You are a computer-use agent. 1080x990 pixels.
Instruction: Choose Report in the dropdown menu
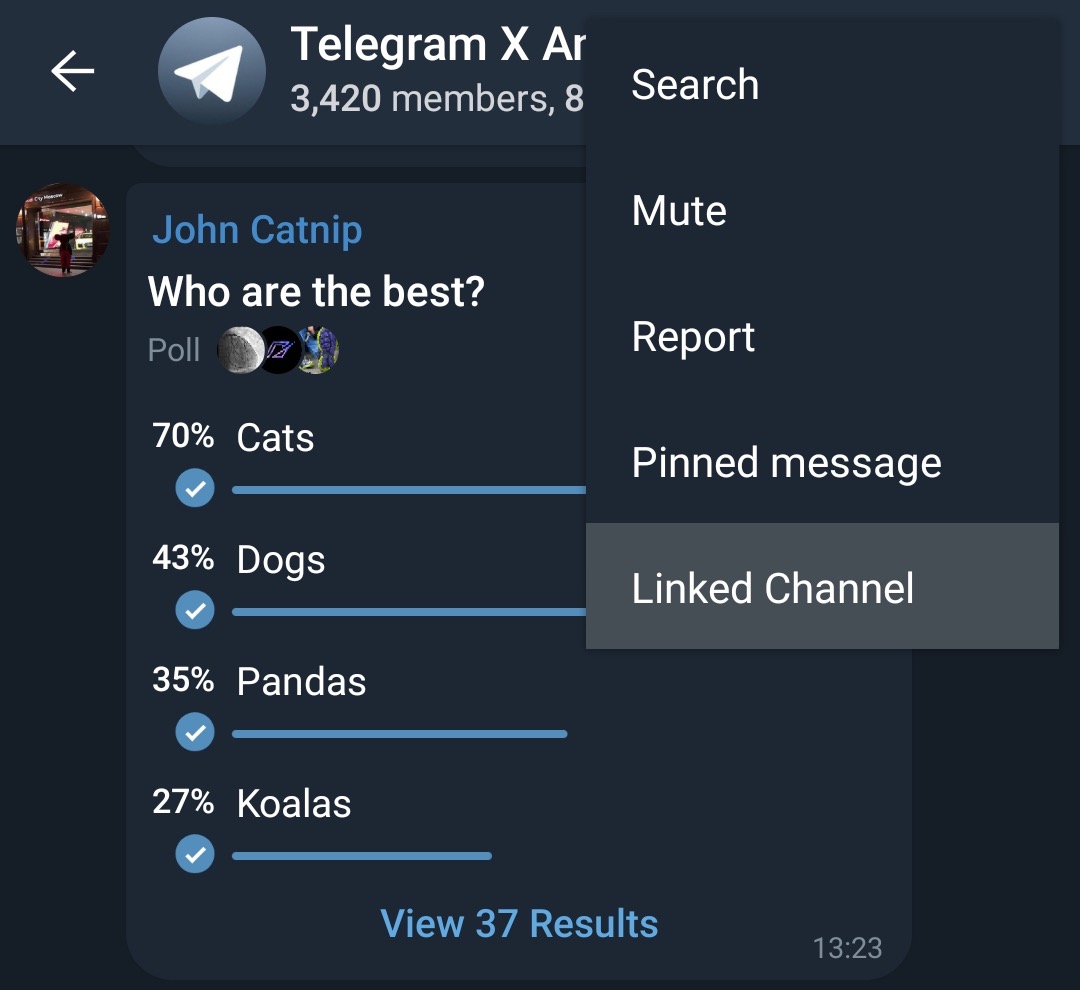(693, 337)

────

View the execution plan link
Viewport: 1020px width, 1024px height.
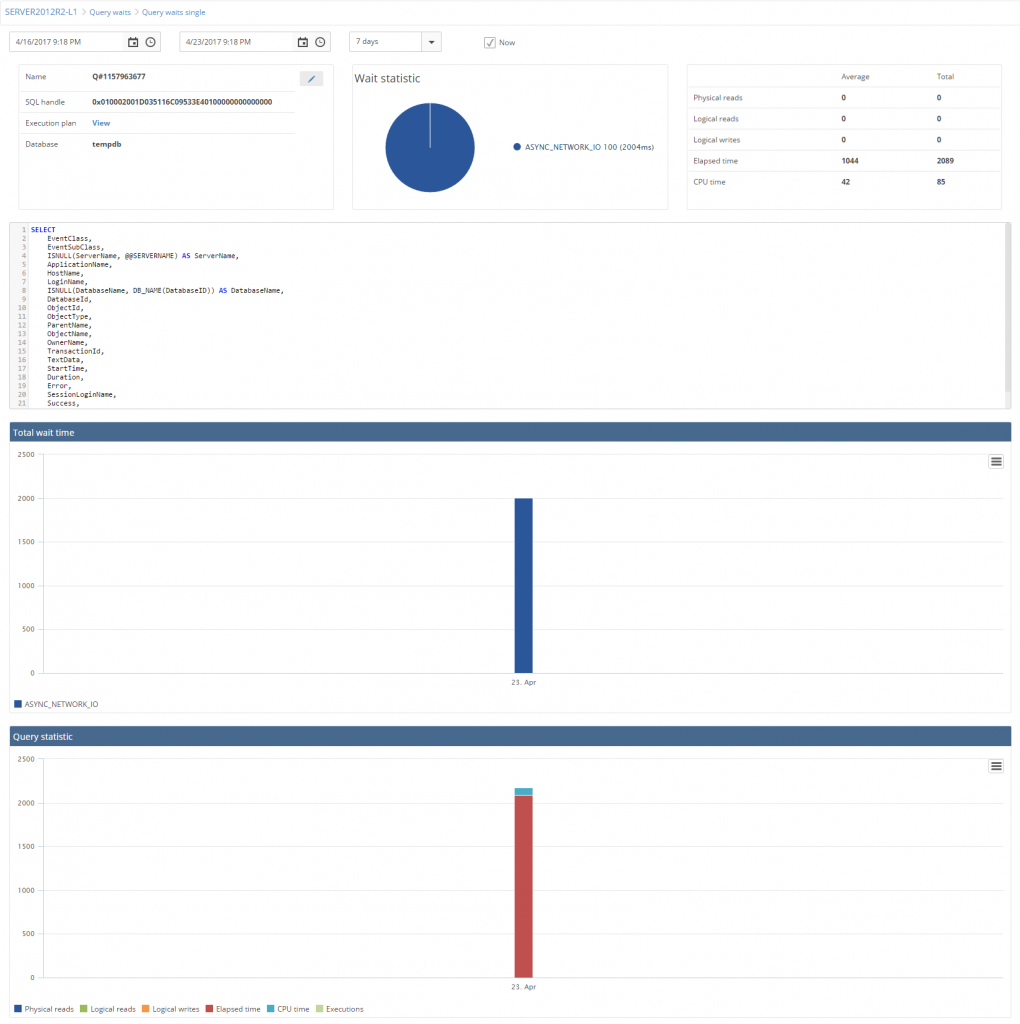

────

Task instructions ->
Return, word for word, the lines of the data above from the line with "View the execution plan link" through the line with "Viewport: 1020px width, 1024px height.", inclusive.

Final answer ->
View the execution plan link
Viewport: 1020px width, 1024px height.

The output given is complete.